Please do not advise how to fix it :) I know that but the question is why
ANTLR considers rule for expr2 ambiguous?  Here is a tool run:

java org.antlr.Tool Ambiguous.g
warning(200): Ambiguous.g:11:5: Decision can match input such as 
"PREFIX_2 {EOF, SUFFIX}" using multiple alternatives: 1, 2
As a result, alternative(s) 2 were disabled for that input
error(201): Ambiguous.g:11:5: The following alternatives can never be 
matched: 2

Or with reversed order of alternatives;

java org.antlr.Tool Ambiguous.g
warning(200): Ambiguous.g:11:5: Decision can match input such as 
"PREFIX_2 SUFFIX" using multiple alternatives: 1, 2
As a result, alternative(s) 2 were disabled for that input

The language is :

PREFIX_1 PREFIX_2 SUFFIX
PREFIX_1 PREFIX_2 SUFFIX SUFFIX

and none of the statements is really ambiguous per the grammar above. 
The only kind
of "ambiguity" I see is that second statement can be parsed as the first 
on plus some
extra input after end of program. And the only answer to the question I 
know is that
this is just how it goes with recursive descent parsers - they are OK 
with leaving extra
input after end of valid program in the input channel.

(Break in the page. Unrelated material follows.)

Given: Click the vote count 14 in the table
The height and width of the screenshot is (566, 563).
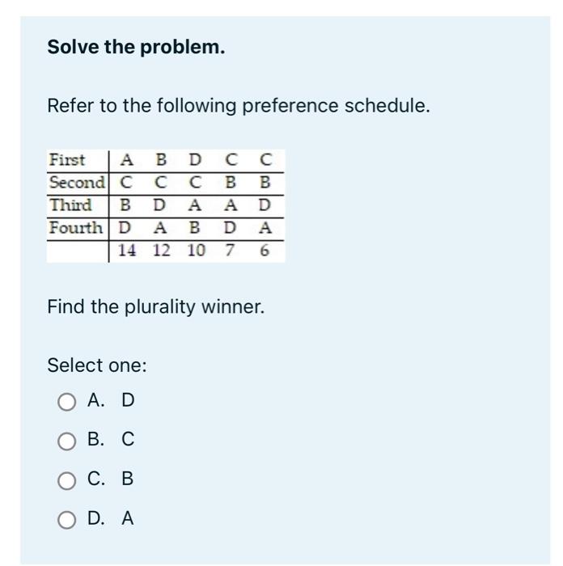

I would not be 
surprised if this
is  the real answer but it is still interesting to know when and how 
exactly ANTLR gets
to this. There are real world problems of the kind which are much more 
difficult to
identify and fix than in the toy grammar above, so if anybody can advise 
of the more
detailed mechanics of how this happens with ANTLR, I would be grateful. 
And also -
of a way (other than the hard way:) to verify that this is or is the 
problem in real world
grammars when suspicious ambiguity is reported.

Regards
Nikolay